Second Trumpet - Burning Mountain

The second trumpet harms much of the commerce on which human society, the “inhabitants of the earth,” rely – Revelation 8:8-9. 

Shipwreck BW - Photo by WEB AGENCY on Unsplash
The second trumpet blast upsets the sea, and thereby disrupts a third of all seaborne commerce. In 
Revelation, the “sea” is vital to the commerce on which “Babylon” depends, and it is the place from which the “beast” ascends. This explains why, at the end of the book, no “sea” is found in “New Jerusalem.” In the symbolic world, it is linked to the “Dragon” and the “beast.” - [Photo by WEB AGENCY on Unsplash]

After the second angel sounds his horn, a great “burning mountain…is cast into the sea.” The language alludes to a passage in the book of Jeremiah that originally was a judicial pronouncement against Ancient Babylon for its oppression of Judah.
  • (Revelation 8:8-9) – “And the second angel sounded; and as it were, a great mountain burning with fire was cast into the sea; and a third of the sea became blood, and the third of the creatures which were in the sea that had life died, the third of the ships was destroyed.”

BURNING MOUNTAIN

John does not see a literal mountain falling out of the sky. Instead, he likens what he sees to “a great mountain burning with fire.” This is an example of a simile.

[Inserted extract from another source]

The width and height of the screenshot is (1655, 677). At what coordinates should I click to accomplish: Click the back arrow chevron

The first plague impacted the vegetation of the earth. Now, the second one harms the “sea.” And in the book, the “sea” is synonymous with the “Abyss”:
  • (Revelation 11:7) – “And as soon as they have completed their witnessing, the beast that is to ascend from the abyss will make war with them, and overcome them, and slay them.
  • (Revelation 13:1-7) – “And the Dragon stood on the sand of the sea. And I saw, out of the sea a beast ascending…And it was given unto him to make war with the saints, and to overcome them.

The second trumpet uses imagery from the first Egyptian plague when Yahweh turned the waters of the Nile into blood to curtail Egypt’s economic life:
  • (Exodus 7:17-21) - “The fish in the river died, and the river became foul, and the Egyptians could not drink water from the river; and the blood was throughout all the land of Egypt.”

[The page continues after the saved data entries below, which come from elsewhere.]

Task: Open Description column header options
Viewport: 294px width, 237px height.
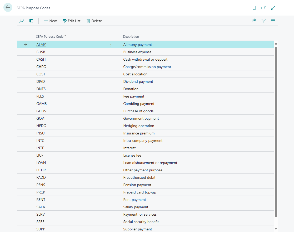Action: (131, 37)
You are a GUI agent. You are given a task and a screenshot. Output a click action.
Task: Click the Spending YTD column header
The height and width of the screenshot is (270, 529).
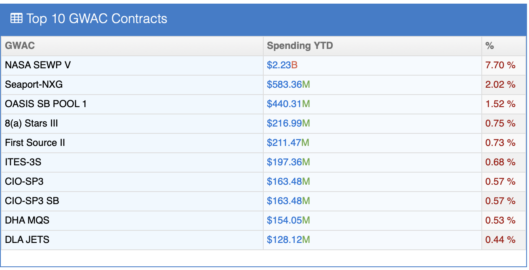pyautogui.click(x=300, y=46)
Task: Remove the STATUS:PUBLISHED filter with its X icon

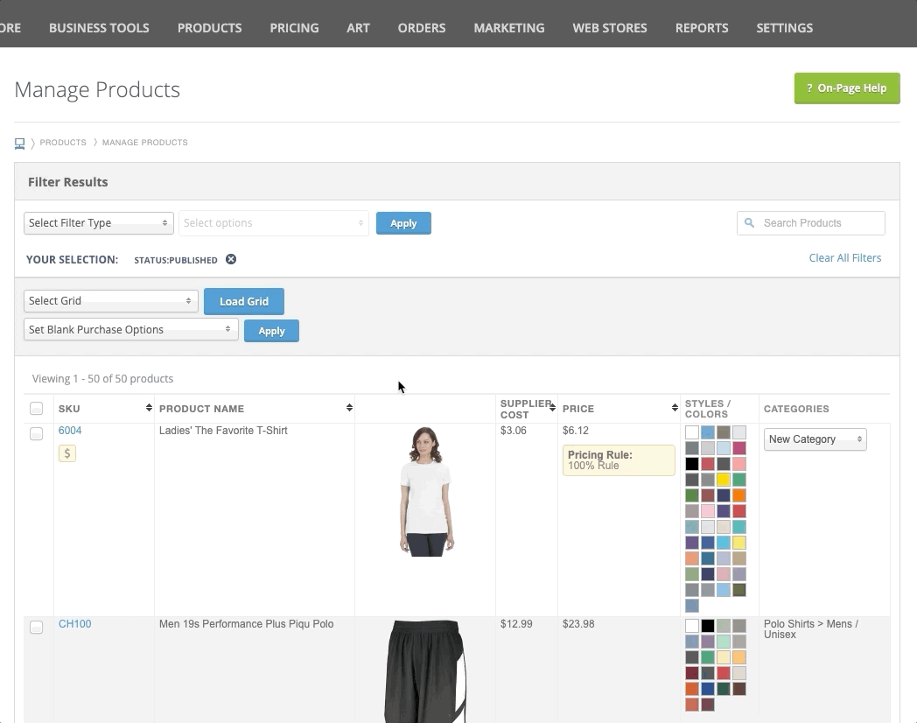Action: pos(230,259)
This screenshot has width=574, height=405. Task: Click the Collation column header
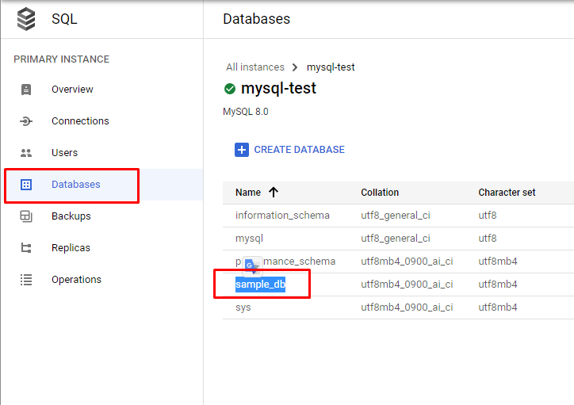pos(380,193)
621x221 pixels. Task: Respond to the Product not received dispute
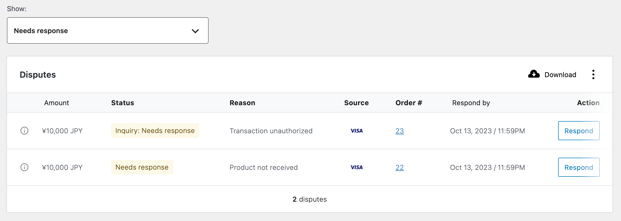(579, 167)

The “mountain burning with fire” echoes the judgment dirge against Babylon recorded in Jeremiah:
  • (Jeremiah 51:25) - “Behold me against you, O destroying mountain that destroys all the earth! Therefore, will I stretch out my hand over you and roll you down from the crags, and make of you a burning mountain.”

BABYLON

Later in Revelation, Babylon is called the “Great Harlot” that sits on the “seven mountains,” and they represent the kingdoms over which Babylon holds sway, especially in the economic sphere - (Revelation 17:9-10).

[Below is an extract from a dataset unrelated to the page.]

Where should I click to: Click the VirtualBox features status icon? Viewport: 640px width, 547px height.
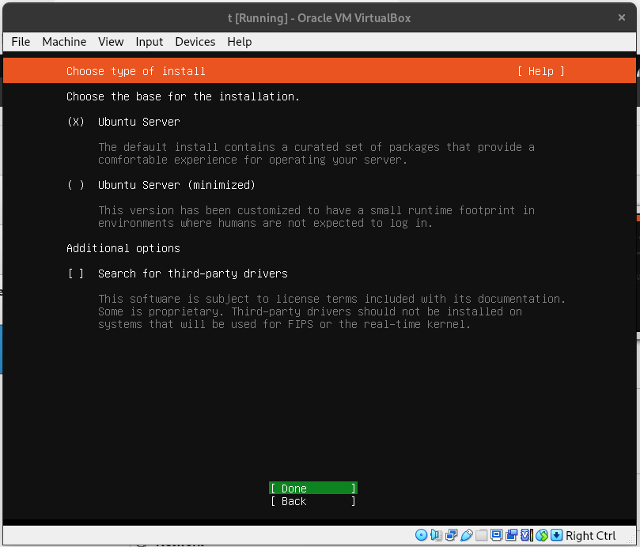pos(524,535)
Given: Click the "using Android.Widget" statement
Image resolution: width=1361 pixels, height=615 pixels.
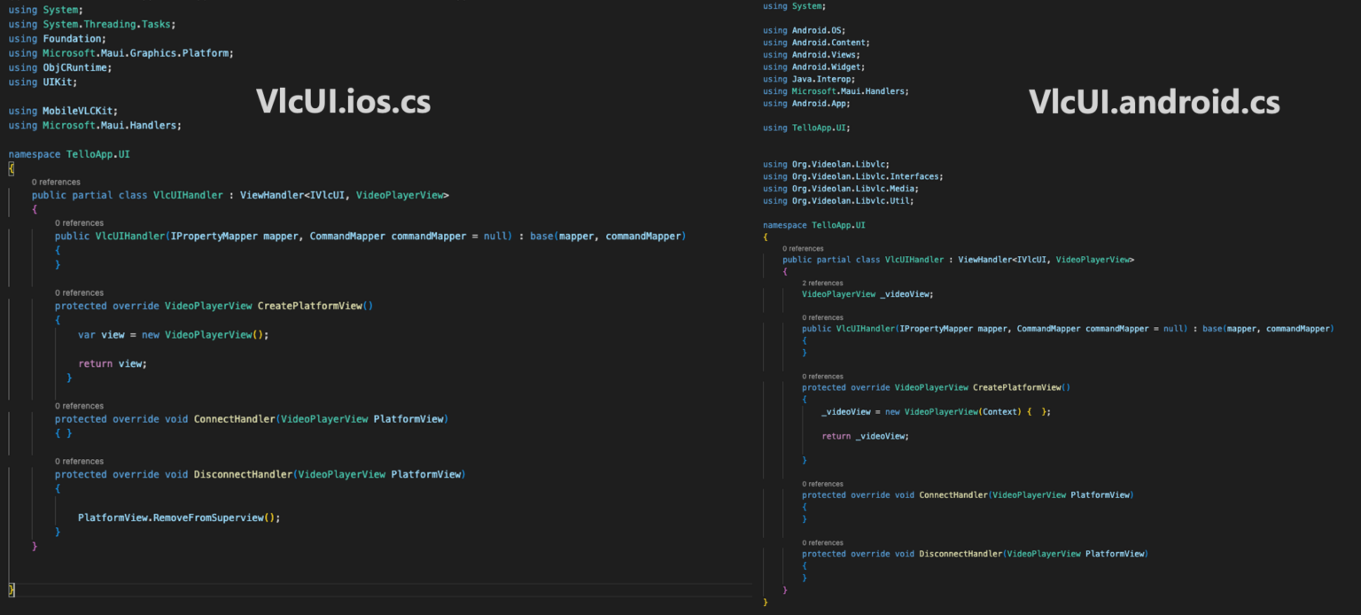Looking at the screenshot, I should 813,66.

Comet - Photo by Ganapathy Kumar on Unsplash
[Photo by Ganapathy Kumar on Unsplash]


The image of Babylon as a “burning mountain” hurled into the “sea” symbolizes its judgment and the results thereof for global commerce. Just as this “great burning mountain was cast into the sea,” so “Babylon the Great” will be “cast into the sea like a great millstone,” causing all merchants, shipmasters, and sailors to lament that “in one hour so great riches came to nothing” - (Revelation 8:5, 18:16-21).

The “burning mountain” also causes the “ships to be destroyed (diaphtheiro).” The clause translates the Greek verb borrowed from the Septuagint version of Jeremiah - “I am against you, destroying mountain that destroyed all the earth (diaphtheiro).”

The verbal connection is deliberate. The same verb occurs again when the seventh trumpet sounds:
  • (Revelation 11:18) - “And the season came to reward your servants the prophets and the saints, and to destroy them that destroy the earth (diaphtheiro).”

The destruction of a third of all ships devastates seaborne trade. The destruction will become total with the final overthrow of “Babylon,” and the “burning mountain” anticipates that judgment. Portrayed here is the partial destruction of her economic base, the source of her power and influence - (Revelation 18:16-20).
  • God uses the ‘blazing mountain’ of Babylon, the ‘destroyer of the whole earth,’ to pollute the sea on which Babylon itself depends for the maintenance of its commercial empire” [G.B. Caird, Revelation, 1999, p. 114].

Thus, this cosmic enemy of God’s people is used in an ironic fashion by the “Lamb” to execute judgment on the unrepentant “inhabitants of the earth.”

The very thing rebellious men idolize and need for material wealth and sustenance, “Babylon, the Great Harlot,” becomes the agent of their destruction. Reliance on her economic power is their undoing.